Ernest Babelon


Ernest Charles François Babelon was a French Numismatist and classical archaeologist.

Education and Career

Ernest Babelon trained from 1874 to 1878 to be an archivist at the École Nationale des Chartes. He wrote his thesis on Les bourgeois du roi au Moyen Âge. From 1878 he worked for the Cabinet des Médailles. With Salomon Reinach he led excavations in North Africa in 1883. In 1890 he was appointed Deputy to the Director of the Cabinet des Médailles, Henri Michel Lavoix; two years later he was himself appointed Director of the museum and he remained in that position for 32 years, until his death in 1924. His successor was Adolphe Dieudonné.
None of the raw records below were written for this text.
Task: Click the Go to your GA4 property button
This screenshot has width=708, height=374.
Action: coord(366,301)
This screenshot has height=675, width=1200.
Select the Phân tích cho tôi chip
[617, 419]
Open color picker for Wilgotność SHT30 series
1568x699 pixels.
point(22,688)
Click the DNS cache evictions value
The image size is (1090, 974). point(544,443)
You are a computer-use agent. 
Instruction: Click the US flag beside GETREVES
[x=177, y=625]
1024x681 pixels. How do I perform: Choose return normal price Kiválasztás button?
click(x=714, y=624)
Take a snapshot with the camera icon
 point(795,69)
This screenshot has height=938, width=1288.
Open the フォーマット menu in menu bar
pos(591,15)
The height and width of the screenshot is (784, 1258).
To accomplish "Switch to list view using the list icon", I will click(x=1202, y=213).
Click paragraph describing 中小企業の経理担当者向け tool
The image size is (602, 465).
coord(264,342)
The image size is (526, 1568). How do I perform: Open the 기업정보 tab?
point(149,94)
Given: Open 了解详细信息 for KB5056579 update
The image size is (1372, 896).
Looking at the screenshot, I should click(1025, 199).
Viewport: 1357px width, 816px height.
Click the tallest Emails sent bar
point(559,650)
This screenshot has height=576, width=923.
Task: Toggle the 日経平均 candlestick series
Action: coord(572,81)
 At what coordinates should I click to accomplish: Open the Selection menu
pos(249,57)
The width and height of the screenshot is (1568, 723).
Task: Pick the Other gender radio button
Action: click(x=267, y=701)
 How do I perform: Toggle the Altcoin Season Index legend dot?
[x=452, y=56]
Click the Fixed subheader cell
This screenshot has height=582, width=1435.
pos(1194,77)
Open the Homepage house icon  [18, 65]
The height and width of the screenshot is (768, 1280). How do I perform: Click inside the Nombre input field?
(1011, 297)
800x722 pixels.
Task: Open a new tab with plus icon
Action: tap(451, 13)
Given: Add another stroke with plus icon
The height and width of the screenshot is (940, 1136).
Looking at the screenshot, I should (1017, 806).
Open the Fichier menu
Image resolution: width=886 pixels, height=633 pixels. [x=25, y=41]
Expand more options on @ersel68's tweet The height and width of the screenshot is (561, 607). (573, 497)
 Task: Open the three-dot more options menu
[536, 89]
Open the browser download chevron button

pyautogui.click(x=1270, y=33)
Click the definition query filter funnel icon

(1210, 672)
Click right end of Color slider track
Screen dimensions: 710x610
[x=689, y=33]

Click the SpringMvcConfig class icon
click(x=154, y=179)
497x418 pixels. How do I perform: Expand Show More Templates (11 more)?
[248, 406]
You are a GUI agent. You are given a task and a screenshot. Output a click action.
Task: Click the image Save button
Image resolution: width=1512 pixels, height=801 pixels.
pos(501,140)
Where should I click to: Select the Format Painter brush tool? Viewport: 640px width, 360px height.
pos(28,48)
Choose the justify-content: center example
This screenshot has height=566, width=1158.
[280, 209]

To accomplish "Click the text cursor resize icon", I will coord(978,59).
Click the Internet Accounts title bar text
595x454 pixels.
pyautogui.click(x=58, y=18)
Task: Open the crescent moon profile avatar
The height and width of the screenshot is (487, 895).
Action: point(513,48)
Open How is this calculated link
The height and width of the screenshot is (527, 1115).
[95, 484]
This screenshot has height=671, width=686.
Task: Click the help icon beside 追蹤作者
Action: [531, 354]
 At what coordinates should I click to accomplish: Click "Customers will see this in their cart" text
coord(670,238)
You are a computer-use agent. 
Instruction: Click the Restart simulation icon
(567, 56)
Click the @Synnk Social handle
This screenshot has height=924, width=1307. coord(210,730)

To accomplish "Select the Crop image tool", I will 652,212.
During the First World War he was responsible for sending the artistic treasures of the museum away for safekeeping and for gathering them back after the war. In 1902 he received an additional appointment as Lecturer for Numismatics and Glyptics, in 1908 he was appointed Professor with the chair for the Cours de numismatique antique et médiévale at the Collège de France. That same year he was also appointed President of the Académie des Inscriptions et Belles-Lettres. His son Jean Babelon was also Director of the Cabinet des Médailles.
Babelon devoted himself initially to Medieval studies. His interest soon expanded to ancient numismatics, where he became a respected expert. In addition he was also a specialist in Ancient Near Eastern languages, working closely with his friend François Lenormant. Babelon became a central figure in French archaeology. He sat on several important committees and was co-editor of the Gazette archéologique. His numismatic work had two focuses: on the one hand he wrote numismatic catalogues and on the other he wrote syntheses of his individual studies in comprehensive works. His handbook Traité des monnaies grecques et romaines remained incomplete, he planned an account of all numismatic knowledge of his time based on the collection of William Henry Waddington. His corpus Recueil général des monnaies grecques d’Asie mineure, produced with Théodore Reinach, in which he synthesised all the mints of Asia Minor also remains incomplete. To this day the work is important to scholarship because of its comprehensiveness.
At the end of the First World War he intervened in the political discourse about the Saargebiet with a two volume work about Rome and the Germans called Le Rhin dans l'histoire.. He was one of the leaders of the Comité d’études which existed from 1917 to 1918 and advanced the argument for the Saar belonging to France. Following the work of Paul Vidal de la Blache, he favoured a military protectorate, but misquoted Paul Vidal de la Blache.

Awards

Babelon was esteemed and honoured many times. For his service to the Cabinet des Médailles he was made a Knight of the Legion of Honour. In 1899 he was recognised with the Medal of the Royal Numismatic Society and in 1922 with the Archer M. Huntington Medal.